We spent a pleasant weekend back in the old country – Ireland.

It rained almost the whole time. But life in the pubs was bright and cheery.

We are renovating a handsome, but derelict, old mansion in County Waterford on the southeast coast. It will be our new European headquarters.

New headquarters in old mansion…

Woodlock House, as it’s called, was once the residence of the Malcomson family – a prosperous clan of Irish Quaker cotton merchants.

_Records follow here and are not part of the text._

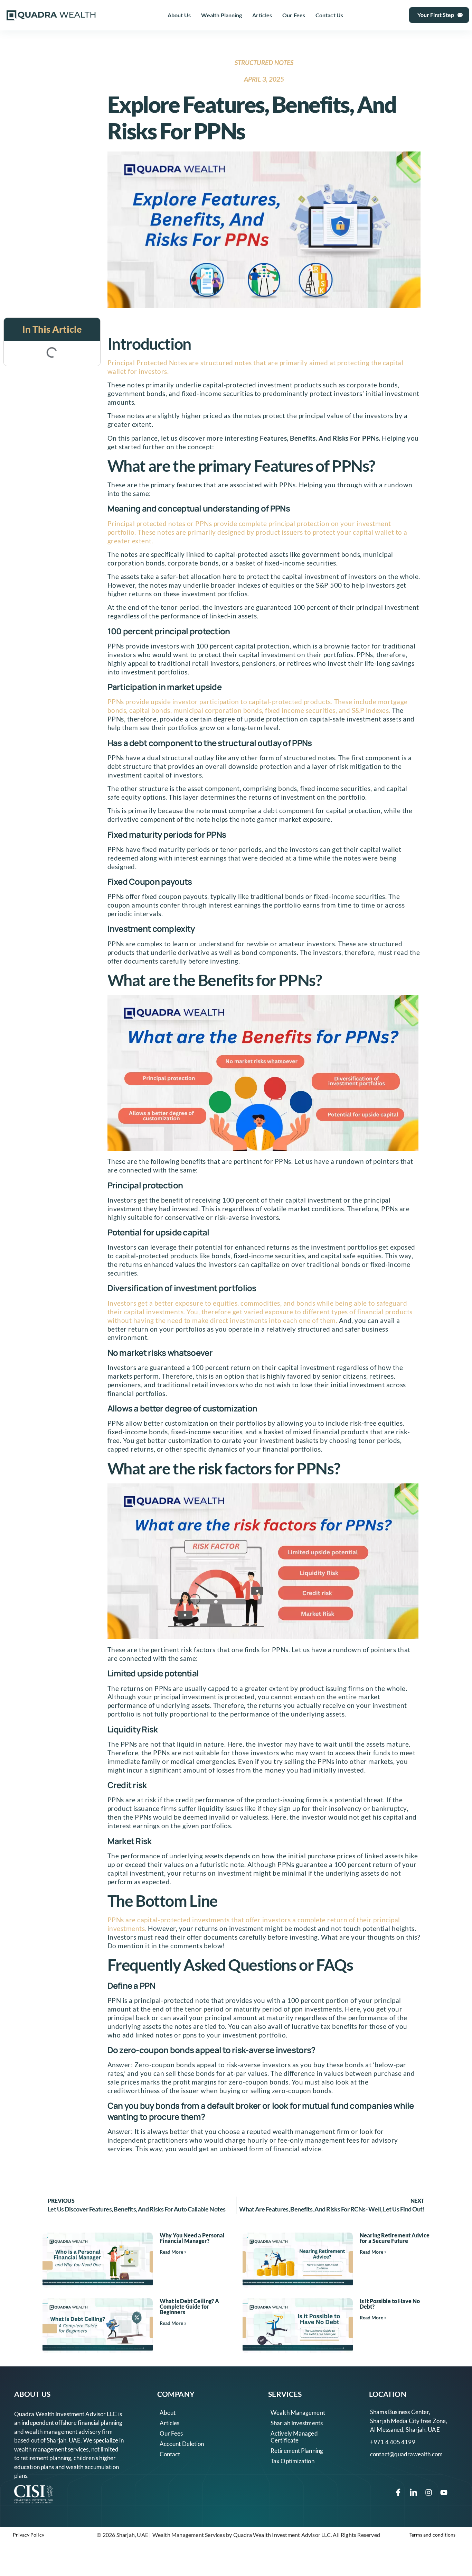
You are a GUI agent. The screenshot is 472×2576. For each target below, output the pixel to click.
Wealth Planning (221, 15)
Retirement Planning (297, 2450)
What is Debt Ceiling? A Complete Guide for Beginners (189, 2306)
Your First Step (435, 14)
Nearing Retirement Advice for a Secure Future (394, 2238)
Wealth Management (298, 2412)
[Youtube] (444, 2492)
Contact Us (329, 15)
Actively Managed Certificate (294, 2437)
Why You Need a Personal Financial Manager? (192, 2238)
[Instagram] (429, 2492)
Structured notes (264, 62)
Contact (170, 2454)
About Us (179, 15)
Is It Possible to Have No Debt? (390, 2304)
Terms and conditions (432, 2535)
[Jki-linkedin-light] (413, 2492)
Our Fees (293, 15)
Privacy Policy (28, 2535)
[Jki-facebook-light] (398, 2492)
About (168, 2412)
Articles (262, 15)
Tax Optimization (292, 2461)
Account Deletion (182, 2443)
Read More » (173, 2252)
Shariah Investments (297, 2423)
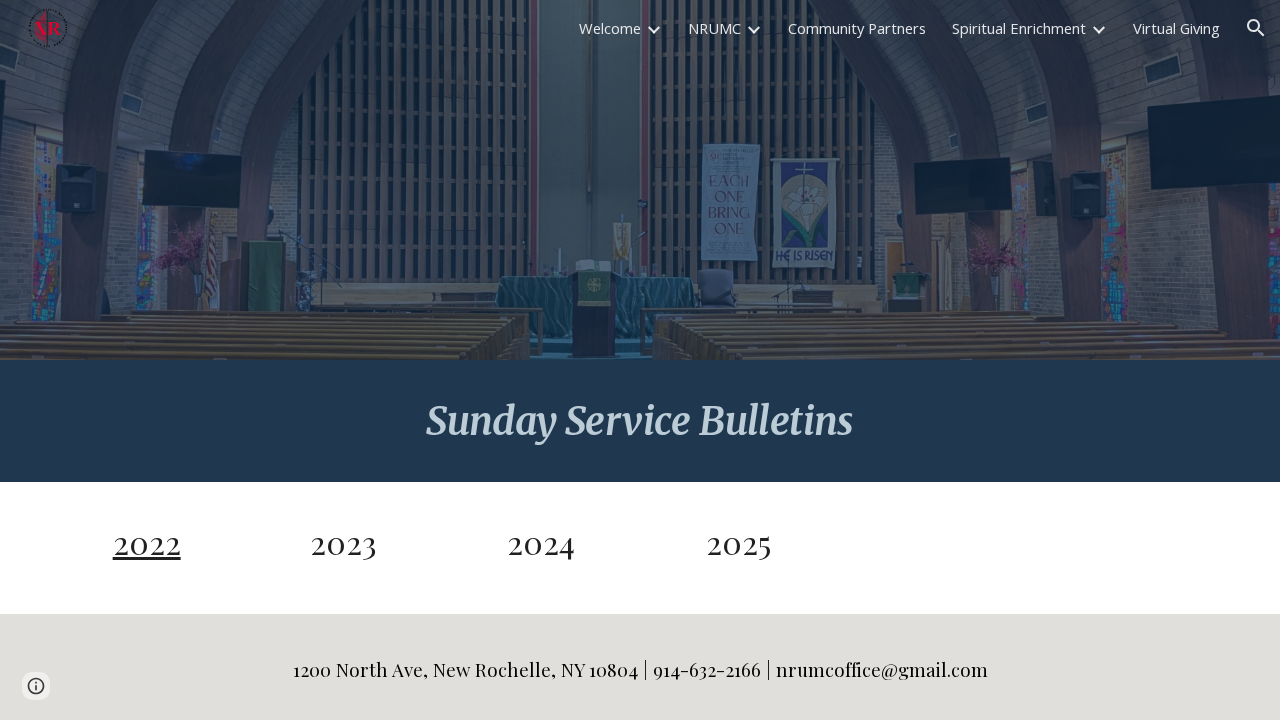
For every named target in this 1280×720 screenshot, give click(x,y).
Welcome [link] (610, 28)
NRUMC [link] (714, 28)
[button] (1256, 28)
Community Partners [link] (857, 28)
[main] (640, 421)
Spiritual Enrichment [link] (1019, 28)
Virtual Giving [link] (1176, 28)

Alas, the family threw its lot in with the South in the War Between the States. When the South lost, the Malcomsons found themselves with a big stack of Confederate notes… and never recovered.

Draghi’s New Promise

But back to more recent developments…

Mario “Whatever It Takes” Draghi came back strong on Friday. After disappointing investors on Thursday with limp and irresolute measures to juice up asset prices, the European Central Bank’s head honcho made it clear he would not be held back by common sense, sensible theory, or the cumulative experience of generations of central bankers.

Barron’s has the report:

Draghi dismissed speculation that dissent among the ECB’s governing council (notably from the Germans) kept him from taking more forceful action.

Dissent is normal at central banks, including the Fed, but he added that lack of unanimity isn’t a constraint on his decisions. Neither is the size of the ECB balance sheet, which can be expanded as needed to meet its objectives.

‘We have the power to act. We have the determination to act. We have the commitment to act,’ the ECB president stated emphatically.

Draghi’s goal is to force consumer price inflation levels higher in Europe.

Why losing buying power is a worthy goal for a nation’s money has never been fully explained. Nor has it been demonstrated – either in practice or in Ph.D. theses – that buying crummy debts from banks at above-market prices (aka QE) is an effective way to boost consumer prices.